EXERCISE REQUIREMENTS: Repeat the records. Each line must match exactly.

(Dataset entries)
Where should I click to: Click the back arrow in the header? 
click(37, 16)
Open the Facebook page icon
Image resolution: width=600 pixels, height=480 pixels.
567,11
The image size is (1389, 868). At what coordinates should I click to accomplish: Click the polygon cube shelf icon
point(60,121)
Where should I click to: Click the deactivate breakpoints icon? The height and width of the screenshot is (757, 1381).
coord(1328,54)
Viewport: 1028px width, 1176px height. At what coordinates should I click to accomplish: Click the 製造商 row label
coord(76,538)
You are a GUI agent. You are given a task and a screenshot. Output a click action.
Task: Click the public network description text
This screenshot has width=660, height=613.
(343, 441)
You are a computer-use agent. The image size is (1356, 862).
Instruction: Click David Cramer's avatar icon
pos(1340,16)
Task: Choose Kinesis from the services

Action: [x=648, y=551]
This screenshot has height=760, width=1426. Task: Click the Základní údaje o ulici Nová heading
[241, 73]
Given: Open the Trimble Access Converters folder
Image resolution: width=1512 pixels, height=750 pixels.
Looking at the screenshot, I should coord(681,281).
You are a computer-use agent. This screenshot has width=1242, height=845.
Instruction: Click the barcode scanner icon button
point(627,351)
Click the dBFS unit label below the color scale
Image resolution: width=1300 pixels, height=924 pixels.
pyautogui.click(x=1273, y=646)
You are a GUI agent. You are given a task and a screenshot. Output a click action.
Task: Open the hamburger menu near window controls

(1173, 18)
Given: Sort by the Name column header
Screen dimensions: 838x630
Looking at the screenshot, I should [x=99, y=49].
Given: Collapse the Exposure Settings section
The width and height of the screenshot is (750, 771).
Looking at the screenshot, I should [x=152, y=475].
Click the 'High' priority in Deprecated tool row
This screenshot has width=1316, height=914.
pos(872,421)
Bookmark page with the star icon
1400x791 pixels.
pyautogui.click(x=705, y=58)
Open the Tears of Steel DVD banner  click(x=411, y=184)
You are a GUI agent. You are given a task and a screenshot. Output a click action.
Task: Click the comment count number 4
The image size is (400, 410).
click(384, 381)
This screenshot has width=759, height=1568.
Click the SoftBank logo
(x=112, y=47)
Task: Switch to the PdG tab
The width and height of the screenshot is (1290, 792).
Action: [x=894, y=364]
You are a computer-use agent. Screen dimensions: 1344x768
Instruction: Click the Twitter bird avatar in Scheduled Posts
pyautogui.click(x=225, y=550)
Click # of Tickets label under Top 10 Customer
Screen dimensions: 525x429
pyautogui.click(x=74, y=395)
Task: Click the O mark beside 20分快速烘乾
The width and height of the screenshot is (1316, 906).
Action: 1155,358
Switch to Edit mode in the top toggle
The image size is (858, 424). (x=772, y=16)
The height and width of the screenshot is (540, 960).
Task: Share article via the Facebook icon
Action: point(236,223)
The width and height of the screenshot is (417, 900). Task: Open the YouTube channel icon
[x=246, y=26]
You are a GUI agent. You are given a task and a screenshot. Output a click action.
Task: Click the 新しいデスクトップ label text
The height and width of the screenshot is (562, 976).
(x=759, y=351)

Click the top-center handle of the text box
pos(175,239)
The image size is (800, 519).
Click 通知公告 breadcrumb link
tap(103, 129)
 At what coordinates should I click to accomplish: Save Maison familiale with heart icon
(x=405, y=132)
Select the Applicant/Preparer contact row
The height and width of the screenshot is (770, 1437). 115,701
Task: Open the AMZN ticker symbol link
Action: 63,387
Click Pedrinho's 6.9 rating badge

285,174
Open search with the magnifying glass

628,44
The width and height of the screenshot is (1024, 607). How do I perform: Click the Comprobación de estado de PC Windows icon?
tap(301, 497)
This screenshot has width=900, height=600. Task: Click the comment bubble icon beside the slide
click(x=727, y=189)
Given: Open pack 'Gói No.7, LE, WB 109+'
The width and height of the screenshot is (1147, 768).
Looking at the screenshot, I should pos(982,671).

WRITTEN SOLUTION:
Where should I click to: Click the back arrow in the header? 
click(37, 16)
Open the Facebook page icon
Image resolution: width=600 pixels, height=480 pixels.
567,11
The image size is (1389, 868). At what coordinates should I click to accomplish: Click the polygon cube shelf icon
point(60,121)
Where should I click to: Click the deactivate breakpoints icon? The height and width of the screenshot is (757, 1381).
coord(1328,54)
Viewport: 1028px width, 1176px height. At what coordinates should I click to accomplish: Click the 製造商 row label
coord(76,538)
You are a GUI agent. You are given a task and a screenshot. Output a click action.
Task: Click the public network description text
This screenshot has width=660, height=613.
(343, 441)
You are a computer-use agent. The image size is (1356, 862).
Instruction: Click David Cramer's avatar icon
pos(1340,16)
Task: Choose Kinesis from the services

Action: [x=648, y=551]
This screenshot has height=760, width=1426. Task: Click the Základní údaje o ulici Nová heading
[241, 73]
Given: Open the Trimble Access Converters folder
Image resolution: width=1512 pixels, height=750 pixels.
Looking at the screenshot, I should coord(681,281).
You are a computer-use agent. This screenshot has width=1242, height=845.
Instruction: Click the barcode scanner icon button
point(627,351)
Click the dBFS unit label below the color scale
Image resolution: width=1300 pixels, height=924 pixels.
pyautogui.click(x=1273, y=646)
You are a GUI agent. You are given a task and a screenshot. Output a click action.
Task: Open the hamburger menu near window controls

(1173, 18)
Given: Sort by the Name column header
Screen dimensions: 838x630
Looking at the screenshot, I should [x=99, y=49].
Given: Collapse the Exposure Settings section
The width and height of the screenshot is (750, 771).
Looking at the screenshot, I should [x=152, y=475].
Click the 'High' priority in Deprecated tool row
This screenshot has width=1316, height=914.
pos(872,421)
Bookmark page with the star icon
1400x791 pixels.
pyautogui.click(x=705, y=58)
Open the Tears of Steel DVD banner  click(x=411, y=184)
You are a GUI agent. You are given a task and a screenshot. Output a click action.
Task: Click the comment count number 4
The image size is (400, 410).
click(384, 381)
This screenshot has width=759, height=1568.
Click the SoftBank logo
(x=112, y=47)
Task: Switch to the PdG tab
The width and height of the screenshot is (1290, 792).
Action: [x=894, y=364]
You are a computer-use agent. Screen dimensions: 1344x768
Instruction: Click the Twitter bird avatar in Scheduled Posts
pyautogui.click(x=225, y=550)
Click # of Tickets label under Top 10 Customer
Screen dimensions: 525x429
pyautogui.click(x=74, y=395)
Task: Click the O mark beside 20分快速烘乾
The width and height of the screenshot is (1316, 906).
Action: 1155,358
Switch to Edit mode in the top toggle
The image size is (858, 424). (x=772, y=16)
The height and width of the screenshot is (540, 960).
Task: Share article via the Facebook icon
Action: point(236,223)
The width and height of the screenshot is (417, 900). Task: Open the YouTube channel icon
[x=246, y=26]
You are a GUI agent. You are given a task and a screenshot. Output a click action.
Task: Click the 新しいデスクトップ label text
The height and width of the screenshot is (562, 976).
(x=759, y=351)

Click the top-center handle of the text box
pos(175,239)
The image size is (800, 519).
Click 通知公告 breadcrumb link
tap(103, 129)
 At what coordinates should I click to accomplish: Save Maison familiale with heart icon
(x=405, y=132)
Select the Applicant/Preparer contact row
The height and width of the screenshot is (770, 1437). 115,701
Task: Open the AMZN ticker symbol link
Action: 63,387
Click Pedrinho's 6.9 rating badge

285,174
Open search with the magnifying glass

628,44
The width and height of the screenshot is (1024, 607). How do I perform: Click the Comprobación de estado de PC Windows icon?
tap(301, 497)
This screenshot has width=900, height=600. Task: Click the comment bubble icon beside the slide
click(x=727, y=189)
Given: Open pack 'Gói No.7, LE, WB 109+'
The width and height of the screenshot is (1147, 768).
Looking at the screenshot, I should pos(982,671).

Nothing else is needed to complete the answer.